The pathological lesion PSMA uptake rose quickly during the first 5 min and then slowly until the end of the 60 min. We found that the pathological lesion SUVmean values at 35–59 min p.i. and 60 min p.i. were similar, even though the SUVmean values continuously increased. 68 Ga-PSMA PET/CT at 60 min p.i. is usually applied in clinical practice. Our study demonstrated that the range of 35 to 59 min p.i. was also acceptable for 68 Ga-PSMA PET/CT. The waiting time for examination could be reduced if 68 Ga-PSMA PET imaging was performed earlier than at 60 min p.i. We also performed delayed imaging (180 min p.i.), showing that the prostate lesion, lymph node, and bone metastasis SUVmean values at 180 min p.i. were higher than the corresponding values at 35 and 60 min p.i. Delayed imaging (180 min p.i.) could be considered if conventional PET/CT imaging could not satisfy the clinical diagnosis.

We assess whole-body dynamic 68 Ga-PSMA PET for prostate cancer lesions and normal organs. The static 68 Ga-PSMA uptake characteristics of normal organs have been reported in many studies [12]; however, their dynamic uptake characteristics are still unknown. Our study found that the ascending aorta, cerebral cortex, and lung uptake rapidly increased and rapidly decreased; the liver, spleen, pancreas, bone, and muscle uptake rapidly increased and slowly decreased; the parotid gland, submandibular gland, and kidney uptake gradually increased. The PSMA is expressed on prostate cancer cells and many other malignant tumors [15,16,17,18]. Therefore, mastering the dynamic characteristics of PSMA uptake in normal organs could help better choose the time of PSMA imaging in non-prostate cancer tumors and select the appropriate normal reference organs at different imaging times.
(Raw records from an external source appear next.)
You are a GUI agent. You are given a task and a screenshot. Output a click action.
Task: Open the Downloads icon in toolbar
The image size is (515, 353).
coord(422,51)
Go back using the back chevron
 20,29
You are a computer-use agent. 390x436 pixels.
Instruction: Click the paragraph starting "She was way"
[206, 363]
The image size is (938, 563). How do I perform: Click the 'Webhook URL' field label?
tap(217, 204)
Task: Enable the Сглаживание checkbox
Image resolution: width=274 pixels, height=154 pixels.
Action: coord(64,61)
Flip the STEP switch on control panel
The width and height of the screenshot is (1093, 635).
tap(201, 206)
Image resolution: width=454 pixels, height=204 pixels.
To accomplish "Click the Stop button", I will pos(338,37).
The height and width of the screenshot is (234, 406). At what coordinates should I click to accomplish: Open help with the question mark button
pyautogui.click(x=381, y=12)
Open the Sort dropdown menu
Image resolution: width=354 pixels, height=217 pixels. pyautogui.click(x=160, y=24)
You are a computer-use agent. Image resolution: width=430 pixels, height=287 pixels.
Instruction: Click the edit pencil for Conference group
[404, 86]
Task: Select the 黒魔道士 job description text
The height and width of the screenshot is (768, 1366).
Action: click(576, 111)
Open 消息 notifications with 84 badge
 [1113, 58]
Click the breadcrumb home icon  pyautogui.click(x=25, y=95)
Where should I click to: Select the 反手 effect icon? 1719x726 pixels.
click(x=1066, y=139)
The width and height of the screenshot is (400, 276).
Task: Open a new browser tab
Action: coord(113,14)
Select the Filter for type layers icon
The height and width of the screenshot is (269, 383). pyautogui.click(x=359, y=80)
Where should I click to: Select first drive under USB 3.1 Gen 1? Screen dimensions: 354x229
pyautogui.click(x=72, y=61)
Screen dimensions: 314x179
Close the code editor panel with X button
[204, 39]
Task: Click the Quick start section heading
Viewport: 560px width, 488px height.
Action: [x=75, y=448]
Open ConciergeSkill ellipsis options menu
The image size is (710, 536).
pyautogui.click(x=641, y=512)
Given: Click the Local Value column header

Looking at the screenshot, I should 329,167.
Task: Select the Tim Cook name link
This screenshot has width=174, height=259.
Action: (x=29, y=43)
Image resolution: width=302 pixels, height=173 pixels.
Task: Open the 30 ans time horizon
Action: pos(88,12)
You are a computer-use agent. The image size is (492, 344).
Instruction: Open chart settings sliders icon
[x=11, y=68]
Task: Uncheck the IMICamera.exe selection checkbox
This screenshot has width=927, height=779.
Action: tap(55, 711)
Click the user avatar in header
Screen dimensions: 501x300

Our study had several limitations. First, it was a retrospective study with a small sample. Moreover, although we found that pathological lesion SUVmean values between 35 and 59 min p.i. were similar to the corresponding values at 60 min p.i., the SUVmean values showed a continuous increase over this 60 min. So the small sample size may be underpowered to detect the difference if there were different pathological lesion SUVmean values between 35 and 59 min and 60 min p.i. Prospective studies with more participants are needed to confirm our results. Furthermore, the lymph node and bone metastasis SUVmean values at 180 min p.i. were higher than the corresponding values at 60 min p.i. Dynamic 68 Ga-PSMA PET of over 60 min might be necessary to find the 68 Ga-PSMA uptake plateau for the pathological lesions.

Conclusions

Our study demonstrated that early dynamic 68 Ga-PSMA PET/CT (75–360 s) evaluation of prostate cancer lesions could avoid the urinary bladder activity interference. However, the lower pathological lesions early SUVmean values than at 60 min p.i. should be remembered. A combination of early dynamic imaging during the first 6 min and conventional static imaging 60 min p.i. might better detect lesions interfered by urinary bladder activity and those with relatively low PSMA uptake. The corresponding pathological lesion SUVmean values between 35 and 59 min p.i. and at 60 min p.i. were similar (all P > 0.05), so 68 Ga-PSMA PET/CT imaging could also be made at other times in the range of 35–59 min p.i.